Tuesday, March 17, 2009

Study: Real estate brokers are almost worthless

From BusinessWeek's Hot Property blog:
Fascinating study by Stanford University economists B. Douglas Bernheim and Jonathan Meer called “How Much Value Do Real Estate Brokers Add? A Case Study.” Bottom line: They don’t add a whole lot. “We find no evidence that the use of a broker leads to higher average selling prices, or that it significantly alters average initial asking prices. However, those who use brokers sell their houses more quickly,” the authors write.

The study was based on data pertaining to sales of faculty and staff homes on the Stanford campus over a 26-year period. “For the median home in our sample, a 6 percent sales commission totals $34,000, a steep price to pay for the value rendered,” the authors write.

The study closely resembles one in 2007 that covered brokers vs. FSBOs in Madison, Wis., another college town.


  1. It's tough to generalize all brokers. Some of us are worth it, some aren't.

  2. Brandon.

    On the flipside... if you're a "good" broker that is worth it, there's got to be at least one other broker that is actually WORSE THAN NONE so as to even out the statistical relationship.

    And, how is a consumer to know whether someone is worth it? There are no ratings of brokers; and most Realtor's Associations refuse to take action against poor or even malfeasant brokers, so doesn't it stand to reason that the average person is just better off not taking the risk?

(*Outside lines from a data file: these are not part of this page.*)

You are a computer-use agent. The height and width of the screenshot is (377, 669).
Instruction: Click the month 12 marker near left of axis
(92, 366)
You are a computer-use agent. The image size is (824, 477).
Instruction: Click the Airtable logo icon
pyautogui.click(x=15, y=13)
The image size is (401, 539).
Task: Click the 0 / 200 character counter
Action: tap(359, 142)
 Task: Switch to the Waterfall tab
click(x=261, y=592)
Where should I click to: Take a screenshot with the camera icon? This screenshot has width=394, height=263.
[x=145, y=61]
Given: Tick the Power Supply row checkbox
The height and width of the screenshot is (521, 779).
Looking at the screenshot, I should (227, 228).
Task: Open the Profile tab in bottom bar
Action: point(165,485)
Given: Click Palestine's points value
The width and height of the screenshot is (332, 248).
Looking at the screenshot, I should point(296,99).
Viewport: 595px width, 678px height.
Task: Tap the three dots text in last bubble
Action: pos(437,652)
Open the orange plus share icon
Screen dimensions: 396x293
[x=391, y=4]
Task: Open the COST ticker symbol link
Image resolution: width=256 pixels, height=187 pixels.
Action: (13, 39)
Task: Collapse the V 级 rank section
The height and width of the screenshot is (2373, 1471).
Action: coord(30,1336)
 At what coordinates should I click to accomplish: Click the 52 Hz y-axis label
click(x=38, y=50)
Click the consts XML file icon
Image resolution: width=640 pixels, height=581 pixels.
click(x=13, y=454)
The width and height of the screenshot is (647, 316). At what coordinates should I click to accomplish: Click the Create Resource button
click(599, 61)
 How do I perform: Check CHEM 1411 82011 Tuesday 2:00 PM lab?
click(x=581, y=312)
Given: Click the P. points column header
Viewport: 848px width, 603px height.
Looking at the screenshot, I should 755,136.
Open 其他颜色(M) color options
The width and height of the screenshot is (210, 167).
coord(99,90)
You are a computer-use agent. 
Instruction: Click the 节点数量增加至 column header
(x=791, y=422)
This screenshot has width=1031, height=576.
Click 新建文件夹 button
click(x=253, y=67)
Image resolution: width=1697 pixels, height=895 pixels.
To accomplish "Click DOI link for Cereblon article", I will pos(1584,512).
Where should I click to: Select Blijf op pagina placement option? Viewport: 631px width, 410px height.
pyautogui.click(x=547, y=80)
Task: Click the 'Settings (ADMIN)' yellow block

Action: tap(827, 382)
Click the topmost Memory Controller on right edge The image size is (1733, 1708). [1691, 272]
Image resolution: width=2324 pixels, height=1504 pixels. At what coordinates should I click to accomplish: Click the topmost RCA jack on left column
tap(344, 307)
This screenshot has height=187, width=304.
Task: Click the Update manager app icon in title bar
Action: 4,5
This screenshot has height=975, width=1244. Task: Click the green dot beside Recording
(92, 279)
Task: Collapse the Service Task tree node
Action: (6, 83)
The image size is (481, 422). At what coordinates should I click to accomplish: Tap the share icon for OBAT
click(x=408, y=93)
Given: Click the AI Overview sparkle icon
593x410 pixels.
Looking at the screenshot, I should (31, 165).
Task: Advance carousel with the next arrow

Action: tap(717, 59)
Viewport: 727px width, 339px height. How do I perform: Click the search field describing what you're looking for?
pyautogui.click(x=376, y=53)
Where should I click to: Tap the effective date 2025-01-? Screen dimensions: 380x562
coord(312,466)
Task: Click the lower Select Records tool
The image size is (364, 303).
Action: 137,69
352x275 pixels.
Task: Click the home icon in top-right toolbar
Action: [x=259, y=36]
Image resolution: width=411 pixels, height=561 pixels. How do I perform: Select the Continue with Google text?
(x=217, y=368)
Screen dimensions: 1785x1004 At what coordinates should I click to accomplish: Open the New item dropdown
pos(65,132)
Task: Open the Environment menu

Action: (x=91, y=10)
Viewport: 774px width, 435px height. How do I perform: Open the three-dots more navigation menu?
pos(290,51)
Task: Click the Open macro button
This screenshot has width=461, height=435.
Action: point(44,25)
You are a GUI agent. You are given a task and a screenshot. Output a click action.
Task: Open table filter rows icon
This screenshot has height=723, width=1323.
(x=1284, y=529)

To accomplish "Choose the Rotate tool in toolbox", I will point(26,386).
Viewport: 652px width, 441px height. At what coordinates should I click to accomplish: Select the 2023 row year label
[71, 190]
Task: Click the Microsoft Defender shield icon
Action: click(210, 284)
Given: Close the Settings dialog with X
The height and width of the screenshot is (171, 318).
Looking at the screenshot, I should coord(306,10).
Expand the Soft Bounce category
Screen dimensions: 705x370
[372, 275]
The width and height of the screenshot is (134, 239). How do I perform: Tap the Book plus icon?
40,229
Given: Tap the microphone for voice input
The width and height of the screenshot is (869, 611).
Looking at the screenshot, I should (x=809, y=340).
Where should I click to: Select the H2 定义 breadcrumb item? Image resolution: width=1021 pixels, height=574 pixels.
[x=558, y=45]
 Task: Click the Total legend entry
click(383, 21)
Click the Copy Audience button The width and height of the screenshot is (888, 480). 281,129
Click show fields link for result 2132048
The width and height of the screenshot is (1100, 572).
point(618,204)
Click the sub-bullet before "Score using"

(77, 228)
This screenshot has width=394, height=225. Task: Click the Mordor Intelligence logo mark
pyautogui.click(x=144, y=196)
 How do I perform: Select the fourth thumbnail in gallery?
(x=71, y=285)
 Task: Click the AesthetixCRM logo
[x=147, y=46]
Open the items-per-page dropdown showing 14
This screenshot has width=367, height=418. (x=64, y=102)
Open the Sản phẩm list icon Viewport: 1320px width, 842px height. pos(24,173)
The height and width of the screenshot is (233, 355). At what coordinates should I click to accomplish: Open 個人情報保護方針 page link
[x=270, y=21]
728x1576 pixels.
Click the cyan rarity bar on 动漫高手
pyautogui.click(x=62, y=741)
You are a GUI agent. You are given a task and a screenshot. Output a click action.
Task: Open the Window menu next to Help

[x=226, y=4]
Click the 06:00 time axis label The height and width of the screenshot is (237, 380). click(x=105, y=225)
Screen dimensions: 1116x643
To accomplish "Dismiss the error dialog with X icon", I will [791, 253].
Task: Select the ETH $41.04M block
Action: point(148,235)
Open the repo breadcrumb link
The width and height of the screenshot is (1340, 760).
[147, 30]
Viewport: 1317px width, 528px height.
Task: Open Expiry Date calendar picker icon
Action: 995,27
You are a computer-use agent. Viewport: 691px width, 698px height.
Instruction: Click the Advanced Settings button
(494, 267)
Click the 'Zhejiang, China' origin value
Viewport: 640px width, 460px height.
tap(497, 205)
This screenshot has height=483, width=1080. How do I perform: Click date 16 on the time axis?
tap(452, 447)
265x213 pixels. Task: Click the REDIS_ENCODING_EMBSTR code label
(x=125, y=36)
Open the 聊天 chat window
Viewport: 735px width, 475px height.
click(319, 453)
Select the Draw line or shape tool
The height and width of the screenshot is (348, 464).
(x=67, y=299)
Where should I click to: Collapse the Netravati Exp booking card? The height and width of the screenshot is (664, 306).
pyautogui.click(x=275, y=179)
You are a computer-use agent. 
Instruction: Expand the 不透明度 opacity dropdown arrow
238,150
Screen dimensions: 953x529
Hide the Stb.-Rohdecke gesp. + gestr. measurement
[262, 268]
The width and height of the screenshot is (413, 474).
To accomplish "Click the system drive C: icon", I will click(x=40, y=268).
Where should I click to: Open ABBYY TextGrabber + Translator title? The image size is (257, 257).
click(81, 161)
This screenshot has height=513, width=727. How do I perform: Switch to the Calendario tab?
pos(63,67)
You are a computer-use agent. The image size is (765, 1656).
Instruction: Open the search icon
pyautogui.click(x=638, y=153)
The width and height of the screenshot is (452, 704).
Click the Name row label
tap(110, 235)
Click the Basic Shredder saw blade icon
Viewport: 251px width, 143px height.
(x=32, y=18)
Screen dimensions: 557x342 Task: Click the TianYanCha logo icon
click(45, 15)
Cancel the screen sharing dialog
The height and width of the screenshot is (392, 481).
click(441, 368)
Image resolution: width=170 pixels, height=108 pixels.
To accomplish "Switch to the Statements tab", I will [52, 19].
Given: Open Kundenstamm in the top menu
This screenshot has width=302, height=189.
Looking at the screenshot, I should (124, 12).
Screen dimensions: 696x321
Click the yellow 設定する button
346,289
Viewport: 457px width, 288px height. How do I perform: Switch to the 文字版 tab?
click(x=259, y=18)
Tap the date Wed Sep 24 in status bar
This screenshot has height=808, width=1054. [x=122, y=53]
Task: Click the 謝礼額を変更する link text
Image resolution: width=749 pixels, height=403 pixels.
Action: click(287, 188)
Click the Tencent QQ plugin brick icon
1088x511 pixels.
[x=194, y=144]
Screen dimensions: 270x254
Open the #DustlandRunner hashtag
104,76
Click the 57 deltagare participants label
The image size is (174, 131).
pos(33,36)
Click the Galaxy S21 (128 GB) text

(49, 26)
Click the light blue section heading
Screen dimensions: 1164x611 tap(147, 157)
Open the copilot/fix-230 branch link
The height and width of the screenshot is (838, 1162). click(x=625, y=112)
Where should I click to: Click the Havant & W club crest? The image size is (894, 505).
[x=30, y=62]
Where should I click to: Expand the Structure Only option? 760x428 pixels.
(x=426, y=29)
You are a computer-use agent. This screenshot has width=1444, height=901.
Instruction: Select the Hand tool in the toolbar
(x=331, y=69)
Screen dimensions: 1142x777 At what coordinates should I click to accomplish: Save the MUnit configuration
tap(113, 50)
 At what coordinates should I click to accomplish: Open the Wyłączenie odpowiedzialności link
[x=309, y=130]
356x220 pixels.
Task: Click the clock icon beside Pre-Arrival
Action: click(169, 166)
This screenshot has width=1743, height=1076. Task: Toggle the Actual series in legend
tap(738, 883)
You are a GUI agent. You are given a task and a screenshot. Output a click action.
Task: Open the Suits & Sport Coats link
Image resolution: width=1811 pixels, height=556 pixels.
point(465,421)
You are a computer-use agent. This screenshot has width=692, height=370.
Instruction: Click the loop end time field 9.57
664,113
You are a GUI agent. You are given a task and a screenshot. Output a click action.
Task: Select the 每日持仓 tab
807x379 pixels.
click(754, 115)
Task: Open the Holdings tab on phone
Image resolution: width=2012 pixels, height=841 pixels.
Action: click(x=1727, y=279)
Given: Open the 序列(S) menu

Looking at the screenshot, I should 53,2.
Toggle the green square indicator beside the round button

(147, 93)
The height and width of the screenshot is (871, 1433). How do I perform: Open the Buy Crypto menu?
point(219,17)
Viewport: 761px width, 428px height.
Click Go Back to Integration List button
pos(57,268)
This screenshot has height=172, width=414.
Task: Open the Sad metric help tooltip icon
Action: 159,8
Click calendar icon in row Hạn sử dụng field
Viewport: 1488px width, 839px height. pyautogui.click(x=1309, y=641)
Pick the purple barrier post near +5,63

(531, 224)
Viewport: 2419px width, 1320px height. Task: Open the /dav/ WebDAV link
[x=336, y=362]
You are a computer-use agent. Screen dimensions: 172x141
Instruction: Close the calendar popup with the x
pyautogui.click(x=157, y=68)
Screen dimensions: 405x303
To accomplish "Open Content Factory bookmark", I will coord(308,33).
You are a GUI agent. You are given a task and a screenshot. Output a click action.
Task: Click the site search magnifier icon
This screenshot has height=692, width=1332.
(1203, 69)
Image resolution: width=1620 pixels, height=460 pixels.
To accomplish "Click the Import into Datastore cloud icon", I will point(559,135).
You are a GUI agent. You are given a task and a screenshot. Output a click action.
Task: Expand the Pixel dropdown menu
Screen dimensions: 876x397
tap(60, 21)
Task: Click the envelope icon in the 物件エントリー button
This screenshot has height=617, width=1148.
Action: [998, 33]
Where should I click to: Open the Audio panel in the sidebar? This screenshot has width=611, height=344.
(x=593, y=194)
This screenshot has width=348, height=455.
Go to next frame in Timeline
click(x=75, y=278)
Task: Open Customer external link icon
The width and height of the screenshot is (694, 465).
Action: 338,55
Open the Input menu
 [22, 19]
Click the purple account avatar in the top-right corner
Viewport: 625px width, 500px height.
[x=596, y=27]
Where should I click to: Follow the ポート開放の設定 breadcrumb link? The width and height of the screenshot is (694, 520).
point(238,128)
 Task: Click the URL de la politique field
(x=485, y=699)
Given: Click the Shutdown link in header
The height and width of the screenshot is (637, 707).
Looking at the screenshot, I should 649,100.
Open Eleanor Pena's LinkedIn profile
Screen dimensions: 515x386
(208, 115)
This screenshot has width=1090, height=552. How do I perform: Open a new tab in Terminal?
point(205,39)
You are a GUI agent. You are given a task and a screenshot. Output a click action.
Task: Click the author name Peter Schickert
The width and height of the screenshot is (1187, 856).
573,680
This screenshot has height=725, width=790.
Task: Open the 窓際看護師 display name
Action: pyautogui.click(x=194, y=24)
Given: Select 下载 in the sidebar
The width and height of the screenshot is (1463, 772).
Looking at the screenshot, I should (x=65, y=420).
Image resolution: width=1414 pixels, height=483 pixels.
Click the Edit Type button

    Counterpoint argument.


  3. If you are a broker and are honest hats off to you. I have been reluctantly involved in construction and home sales for over 30 years. I have never been involved in a situation where a broker or an agent has been of value or ever deserved the cut they get here in Minneapolis. As for the reason that broker listed homes sell faster. That is due to the agents steering any potential buyers away from FISBOs. I have first hand knowledge of agents not showing buyers a home they asked to see. In every situation the FISBO homes would have been a better buy and much better fit to what the home buyers really wanted. The agents involved all were quite aware of the quality of the FISBOs and that the FISBOs were more than willing to work with an agent.

    Steve in MN

  4. I must say using a Realtor is extremely important. Most buyers and sellers, myself as one of them, dont know how to navigate the market. I wouldnt have know how to get through the contracts, negotiations and deadlines without my agent....Thats wehy wde have professionals in every business..sure you can buy and sell stocks online on your own, but if you dont have time to follow the market and dont understand it, that is what a stock broker is for. Same goes for a real estate agent. Im one of those people that believes in hiring a professional to do what I dont understand. Time is money.

  5. I agree. As a geneal rule: leave what you don't know or don't do well to the professionals. It's just not worth the headache to nickel and dime, especially if you're a seller in this environment. At the same time, there are plenty of poor "professionals" out there; bad or useless brokers, agents, doctors, attorneys alike...

  6. How about hiring a professional that has no incentive to see your best interests served and instead just wants to see you buy as expensive a house as possible so they can get as big a commission as possible?

    Our realtor system is broken as hell. They aren't there to give buyers useful advice, most of them are just second tier salesmen chasing commissions.

    Thankfully their grip on the MLS is weakening dramatically with all the new real estate websites that are popping up.

  7. Anonymous said...
    "How about hiring a professional that has no incentive to see your best interests served and instead just wants to see you buy as expensive a house as possible so they can get as big a commission as possible?"

    Actually, according to Freakonomics, real estate agents are far more interested in making a quick sale than getting a higher price.

    A homeowner has a lot of incentive to try to sell his $300,000 house for an extra $10,000. An agent does not. The 6% commission on the extra $10,000 would be $600, but that has to be split between the buyer's and seller's agent. Furthermore, each agent's share is further divided between the agent and the real estate agency he/she works for. The $150 that the agent may pocket by haggling for an extra $10,000 pales in comparison to the $4,500 he/she could make by moving on to the next $300,000 sale as quickly as possible.

  8. We are talking about buyer's agents...

  9. Anonymous said...
    "We are talking about buyer's agents..."

    It doesn't matter. Agents on both sides of the transaction have a financial incentive to get a deal done as quickly as possible, so they can move on to the next sale.

  10. I would have to agree with the sentiment against brokers. I have purchased 2 homes, and both times, I found the house, I got the financing, I got the inspections, and I reviewed the contracts.

    The only things agents are useful for are their contacts...they can find houses before being listed, and the ability to pull recent comparibles. Unfortunately, very recent sales are not available to the public to my knowledge.

  11. Real estate agents are worthless IMO. Their main function (setting appointments and paperwork) can be handled by a good administrative assistant. The documents required can be downloaded for free and they are eventually be reviewed by a lawyer at a settlement company. So what do that really add??? Knowledge of real estate? Puhlease! Realtors have created and perpetuated a myth that selling a house is difficult. It's not difficult. It's tedious, but it is not hard. I will never use one again.